The Importance of MongoDB Key Names

Coming from a relational database background, you might not devote a lot of thought to the names of your columns. That is to say, while you make an effort to come up with a sensible and descriptive naming scheme for your columns, you probably don’t think about the amount of space those names take up. And why should you? In a relational databases, the column names are stored once, probably in a central metadata table. Whether you call a column sequence or seq or s, it isn’t going to make any practical difference in how much space your database uses.

In a schema-free database system like MongoDB, however, the key names you choose can have a sizable impact on the final size of a collection, depending on the relative size of the keys to the entire document size, as well as the number of documents in the collection. This is due to the fact that the key names are stored in each document; this is a side effect of being schema-free.

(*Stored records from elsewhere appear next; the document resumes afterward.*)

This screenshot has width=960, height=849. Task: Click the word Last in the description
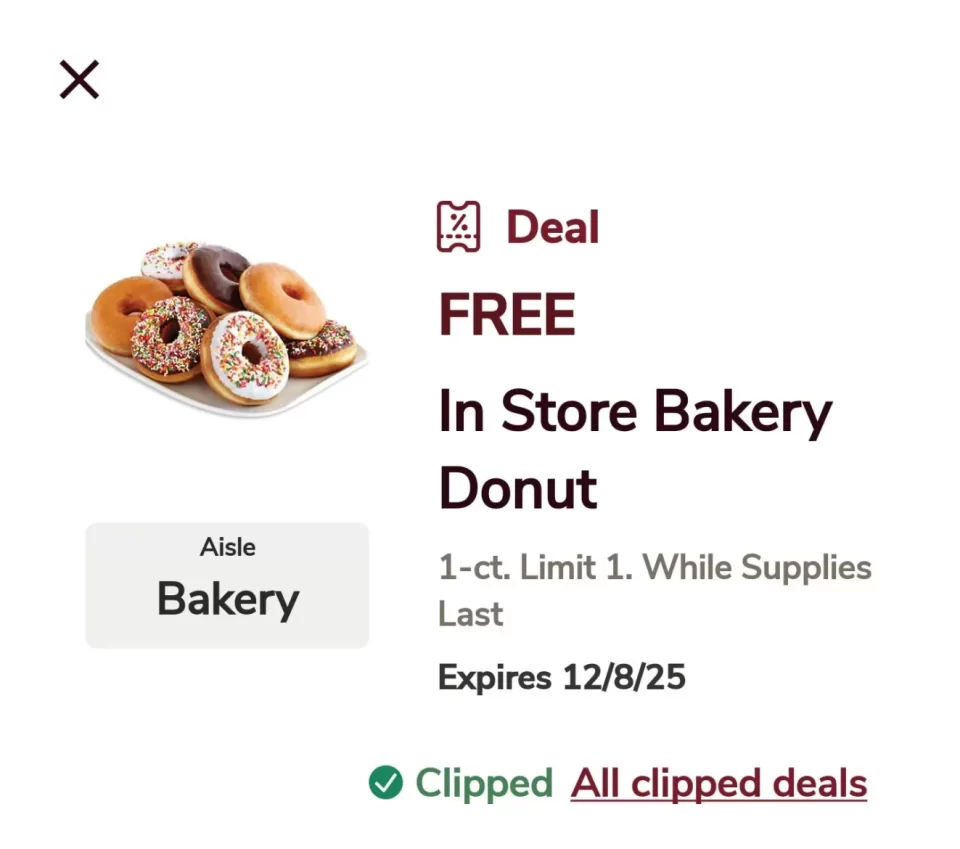pos(471,613)
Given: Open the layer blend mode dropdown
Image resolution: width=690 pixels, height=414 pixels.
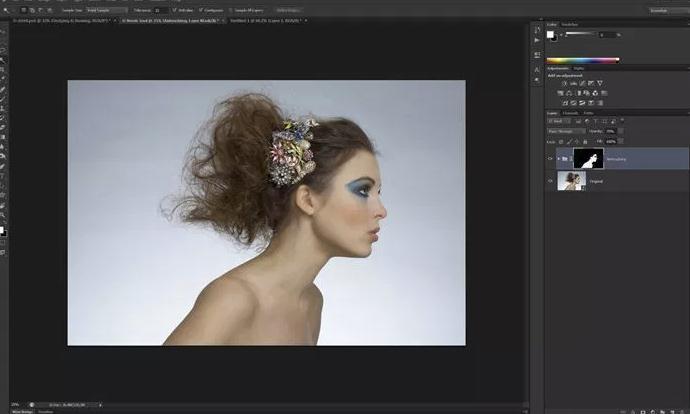Looking at the screenshot, I should (x=566, y=131).
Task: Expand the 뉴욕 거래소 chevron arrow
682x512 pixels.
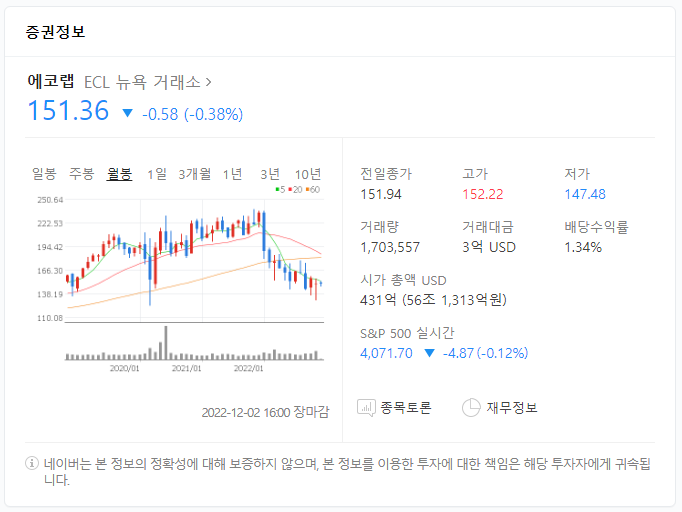Action: tap(208, 82)
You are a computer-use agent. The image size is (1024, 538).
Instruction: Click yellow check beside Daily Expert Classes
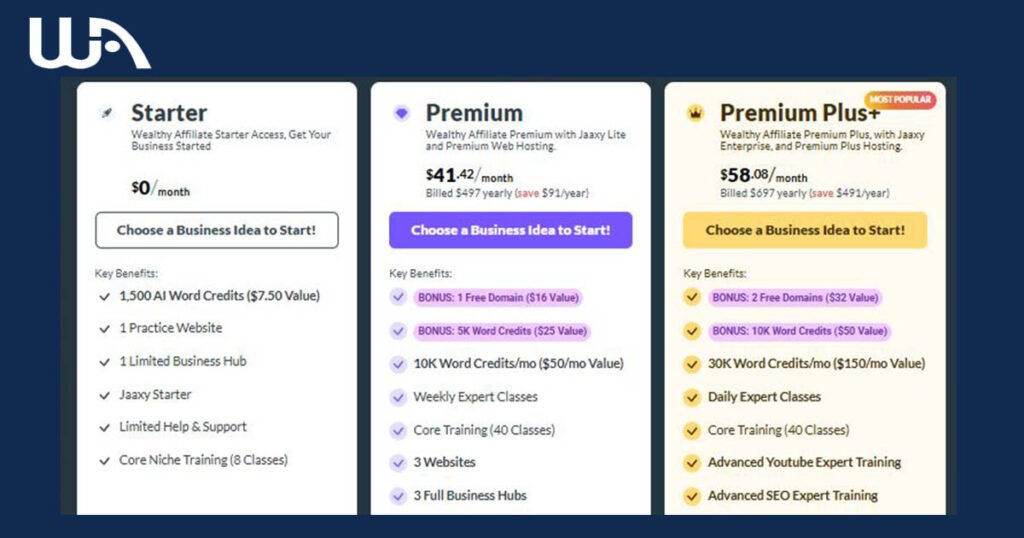(692, 397)
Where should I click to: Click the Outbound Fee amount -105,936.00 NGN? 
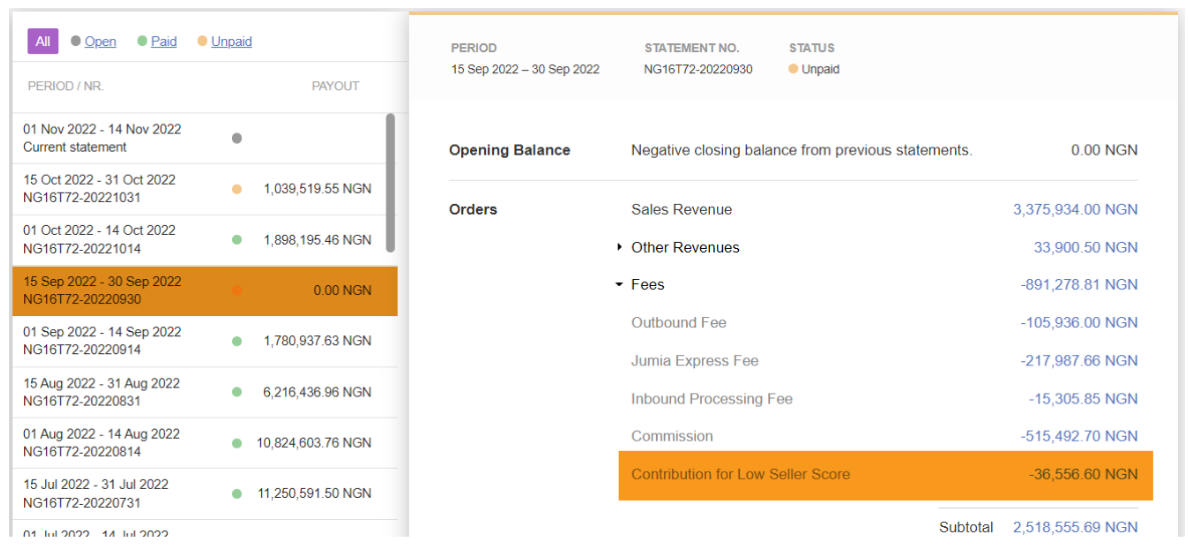[x=1079, y=323]
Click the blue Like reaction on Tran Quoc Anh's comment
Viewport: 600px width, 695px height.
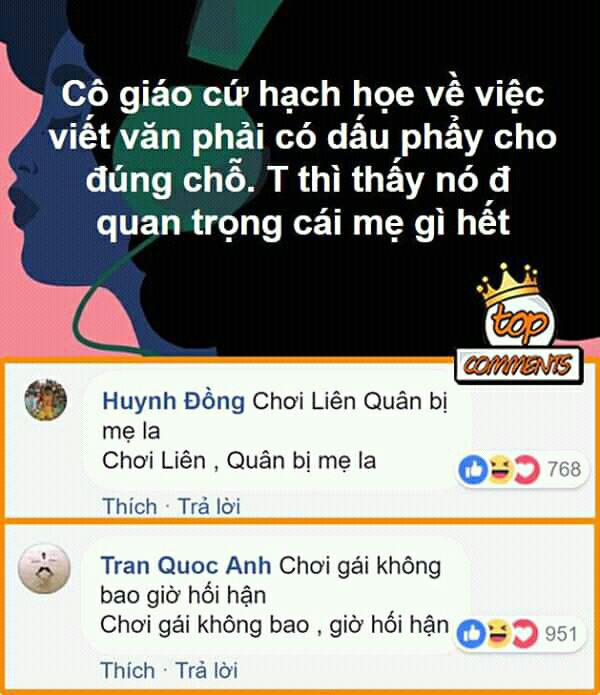[x=471, y=634]
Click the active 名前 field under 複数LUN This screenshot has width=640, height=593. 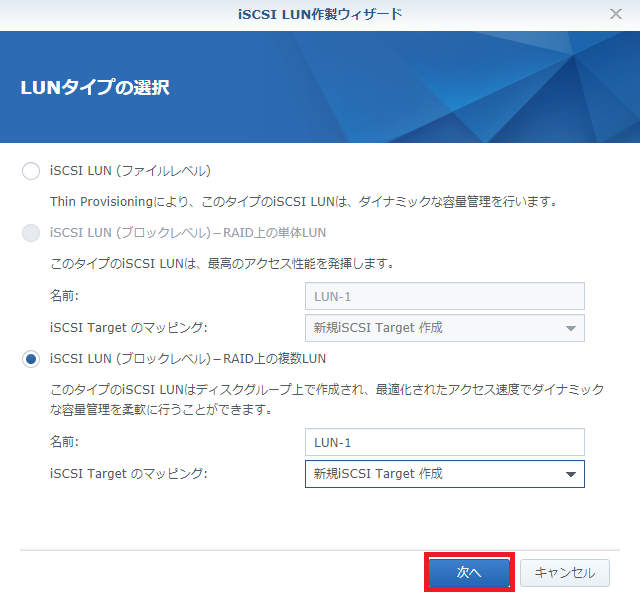[444, 442]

Recently I was experimenting with a database at work with 1.6 billion documents (yes, that’s with a B). Each document looks like this:

{"sequence":"AHAHSPGPGSAVKLPAPHSVGKSALR",
 "location":{
     "chromosome":"19",
     "strand":"-",
     "begin":"51067007",
     "end":"51067085"
 }}

Once all the data were loaded up here’s what the collection stats looked like:

> db.peptides.stats()
{
    "ns" : "haystack.peptides",
    "count" : 1602177119,
    "size" : 216603098452,
    "avgObjSize" : 135.1929795297495,
    "storageSize" : 243349563712,
    "numExtents" : 144,
    "nindexes" : 1,
    "lastExtentSize" : 2146426864,
    "paddingFactor" : 1,
    "flags" : 1,
    "totalIndexSize" : 66625226448,
    "indexSizes" : {
            "_id_" : 66625226448
    },
    "ok" : 1
}

Total size is around 243 GB.

Then I did a little experiment and used the smallest keys possible; all my keys are now one letter long. Now my documents look like this:

{"s":"AHAHSPGPGSAVKLPAPHSVGKSALR",
 "l":{
     "c":"19",
     "s":"-",
     "b":"51067007",
     "e":"51067085"
 }}

Now, when I reload all the data with this schema, I get these collection stats:

> db.tinypeptides.stats()
{
    "ns" : "haystack.tinypeptides",
    "count" : 1602177119,
    "size" : 155730331732,
    "avgObjSize" : 97.19919844392685,
    "storageSize" : 182977326080,
    "numExtents" : 118,
    "nindexes" : 1,
    "lastExtentSize" : 2146426864,
    "paddingFactor" : 1,
    "flags" : 1,
    "totalIndexSize" : 66625734352,
    "indexSizes" : {
            "_id_" : 66625734352
    },
    "ok" : 1
}

Final size now is just shy of 183 GB, for a savings of about 60 GB. Not too bad!

Of course, you shouldn’t just go changing all your keys for the hell of it. You’ll need to consider how you use your data in applications; who knows, maybe constantly translating between space-saving short keys and human-readable long keys will be too expensive or unwieldy for your particular project. But if it makes sense, using shorter keys can potentially save a lot of space and even increase performance (after all, more of a smaller database can fit into memory).

Granted, my documents are very small to begin with, so the amout of space devoted to the keys is relatively large. The proportional space savings for collections with larger documents probably will not be as great; it all depends on your data. In any event, it’s good to be aware of this aspect of schema-free databases.